I can connect any children’s book we have read with what we were doing and the age of my kids at the time. My three children are grown now, but those hundreds of worn books that accompanied us through their childhood years, that sent them off to sleep every night, are still on bookshelves in my home. They are as good as photographs in evoking memories of a time and place, of a mood. And I am not above pulling one from the shelf and taking a read from time to time.
On that day in Calistoga, 65 days and 8723 miles into my road trip, I found myself home again, which is where I needed to be with a stomach that was still unsettled and a body and mind wrapped in a general feeling of malaise. While the bookstore cat purred away on my lap, I read Harold and the Purple Crayon, a book about a boy whose magic crayon makes monsters disappear and turns frightening things into flowers. That book was important at a time in our lives when we all wished for that magic crayon of Harold’s – we needed it badly. And then I picked up Brave Irene, a tale of a girl who surmounts impossible odds and successfully foils her foes to achieve her goal.
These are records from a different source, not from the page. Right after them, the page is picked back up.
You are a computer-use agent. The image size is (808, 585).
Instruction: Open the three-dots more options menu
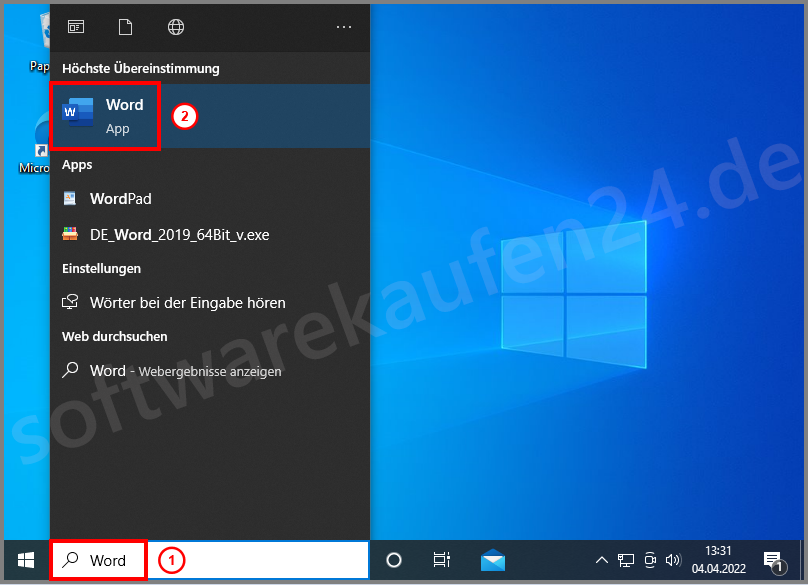(344, 27)
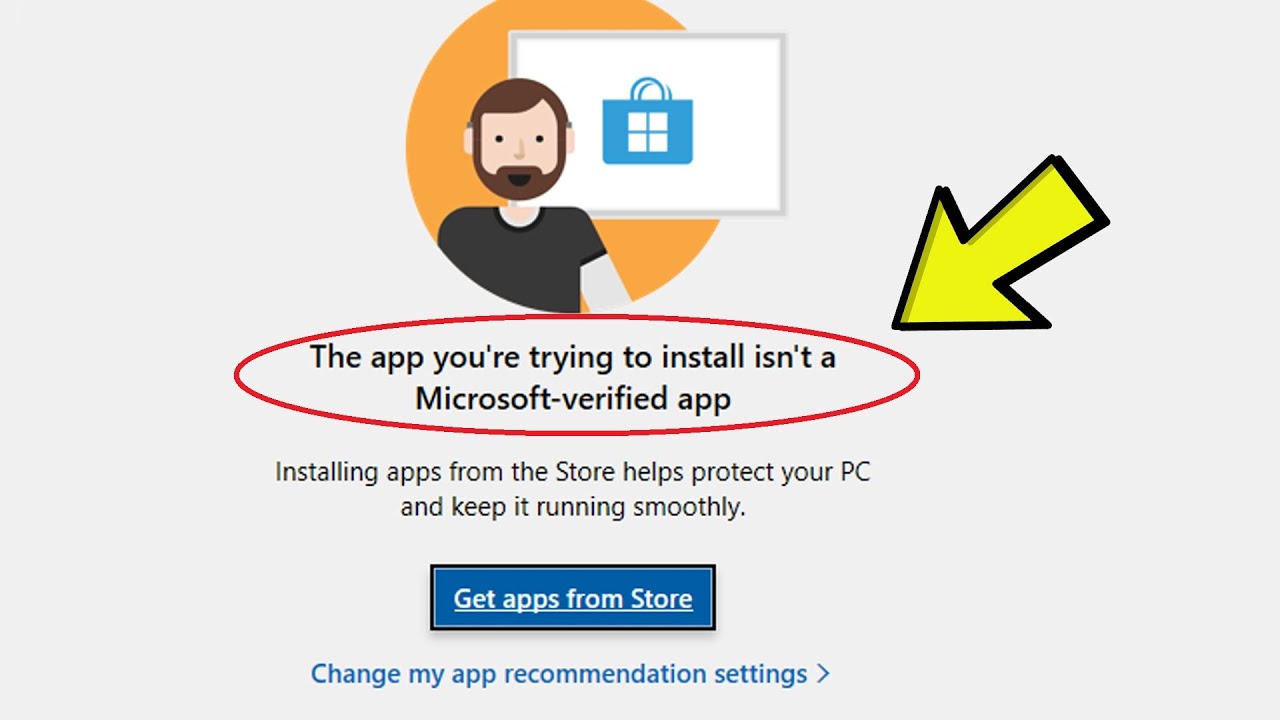Click the blue recommendation settings text

point(560,674)
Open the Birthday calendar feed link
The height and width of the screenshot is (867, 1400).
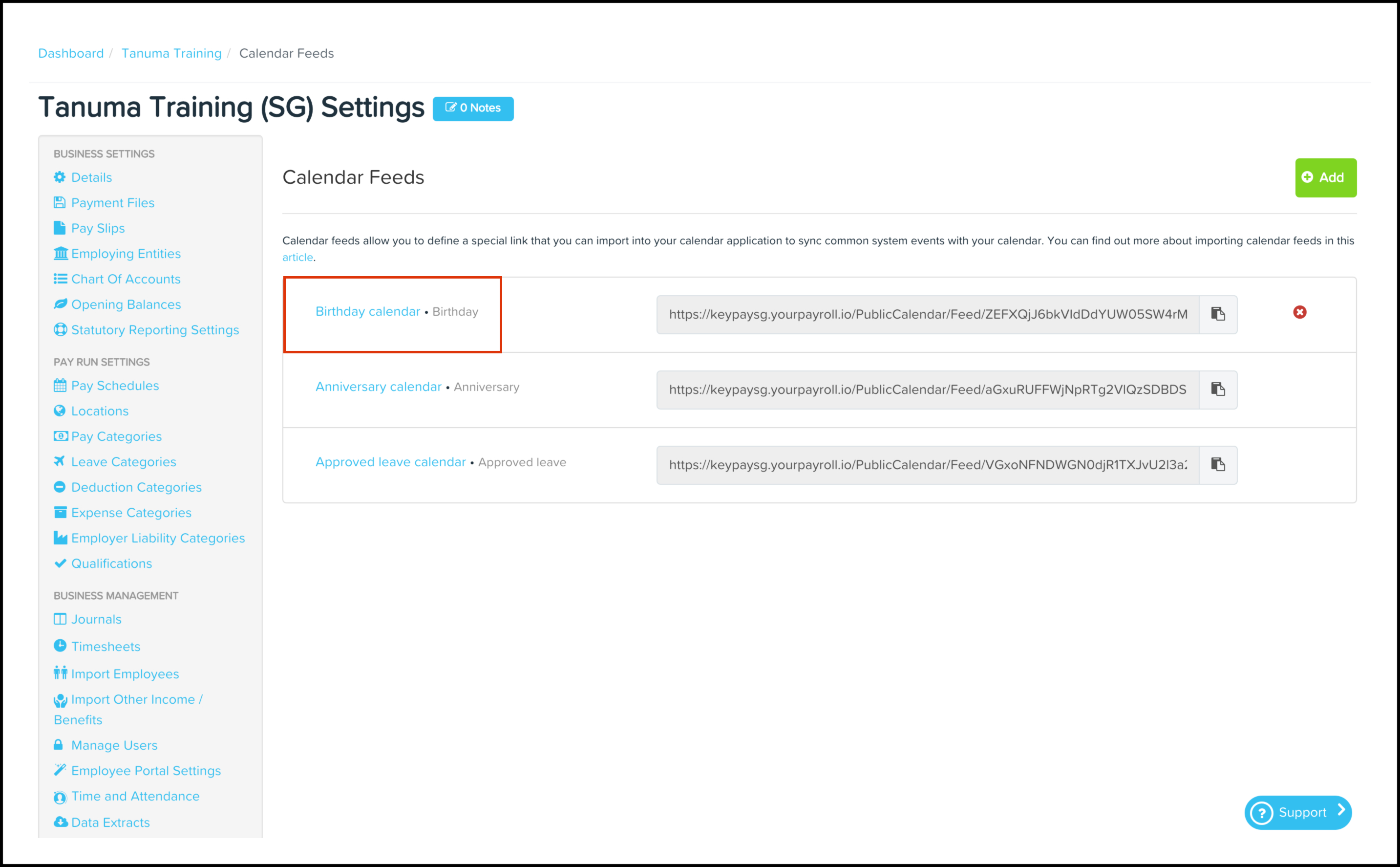[368, 311]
It was a good lesson for my daughter as she faced mean girls in middle school, and not a bad message for her adult mother as well. We all need a little boost from time to time. The cat slept on as book after book provided comfort and some inner quiet. I needed both.
Bookstores are an anchor for me when I travel; they keep me grounded at times when I need a boost. Sometimes I am tired and need a break, other times they provide respite from bad weather, and sometimes, I just need to feel something familiar in an unfamiliar place. I don’t think I am unusual in this regard; I know many people look for anchors to ground them, to keep them on course, while they travel. Sometimes it is culture that does the trick – I have a friend who visits museums and exhibits of favorite artists to help her find her footing when traveling. Often, food serves this purpose, putting us on familiar ground when we most need it. Working as a teaching assistant in the MIT/Beijing summer study program right after graduate school, I was in my first trimester with my middle child and after three weeks of eating delicious local food, I had simply had enough of unfamiliar oils and spices. My pregnant self wanted familiarity. I had a satisfying meal at Pizza Hut and vowed never again to judge anyone for their traveling eating habits.
The thing is, we all need anchors at one point or another. We all occasionally feel the desire to be home while we are traveling. No matter how much fun we are having and who we are with. Those anchors can be anything, and they are as individual as we are. Over the years they can change; it’s important to listen to yourself and what you need. And sometimes it’s just trial and error. Or pure luck: I had no idea my quick visit to a bookshop in Paris would lighten my load on that difficult day. One thing I do know is that I am fortunate: I don’t need anchors often, and bookstores are still fairly easy to come by.
And when I am desperate, finding some good cheese works in a pinch.